One man from the audience, whose daughter was an artist, was interested to know how they each balanced the desire to pursue passion projects with the need to create commercial art that supported them financially. Fatemi recommended having a side job. McKenzie emphasized the need to “create from your heart” while still having a variety of pieces where some were for yourself and some were for sale. Strub added that he felt that the art he had the most fun making were those people wanted to buy the most. He enjoyed hearing stories of his artwork being conversation-starters in other people’s homes.

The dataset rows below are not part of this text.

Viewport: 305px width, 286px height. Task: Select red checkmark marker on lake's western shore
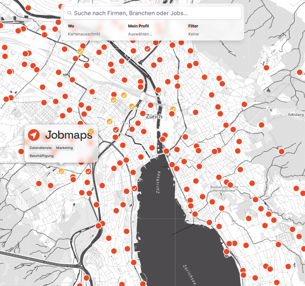(134, 188)
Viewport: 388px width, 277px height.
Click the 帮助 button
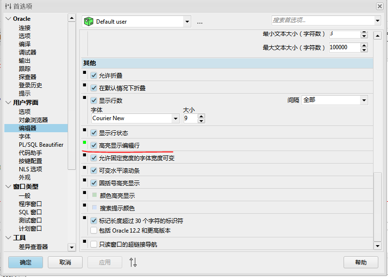[x=360, y=262]
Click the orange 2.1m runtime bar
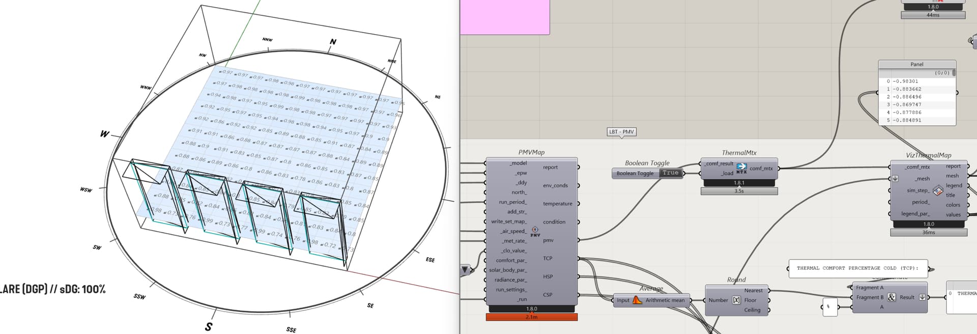Viewport: 977px width, 334px height. point(531,317)
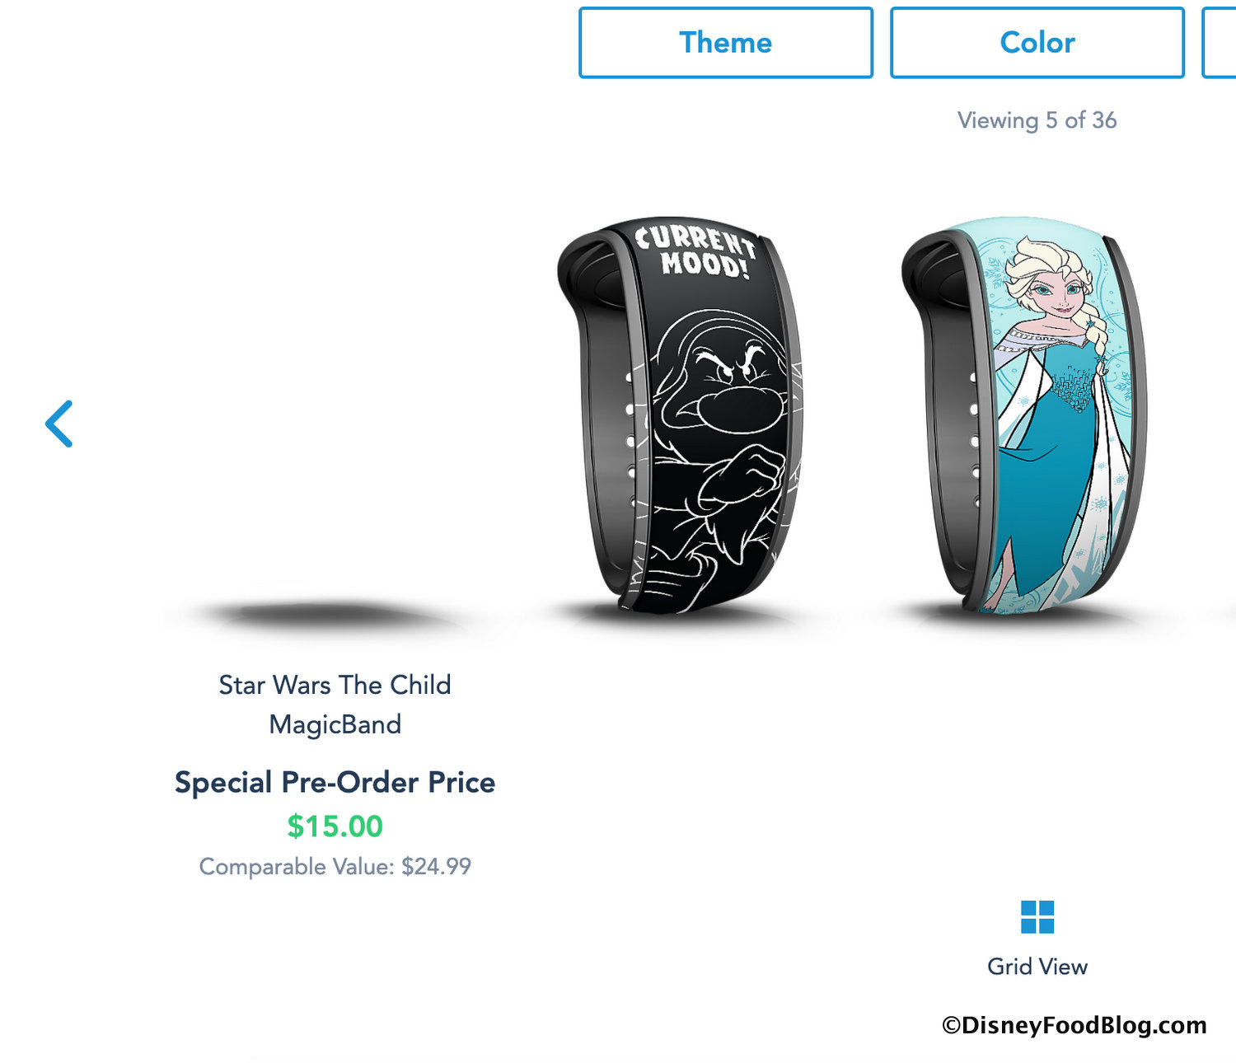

When asked by Francais about the political nature of their artwork, all three artists spoke about the need for representing lived experiences for not only themselves, but those around them who strived to be heard.
“It’s not just about Iran,” said Fatemi, reinforcing the universal nature of pain and suffering. “It’s about Afghanistan, it’s about Ukraine.”
“For every one of us that’s expressing that identity in our work, we’re reaching a thousand different people,” said McKenzie. “I know when I’m saying something in my art, it’s not just me, it’s for someone.”
“I want to create things for people with experiences like me who are really flamboyant, maybe never felt like they fit in throughout their lives, and for that to be my political statement,” said Strub.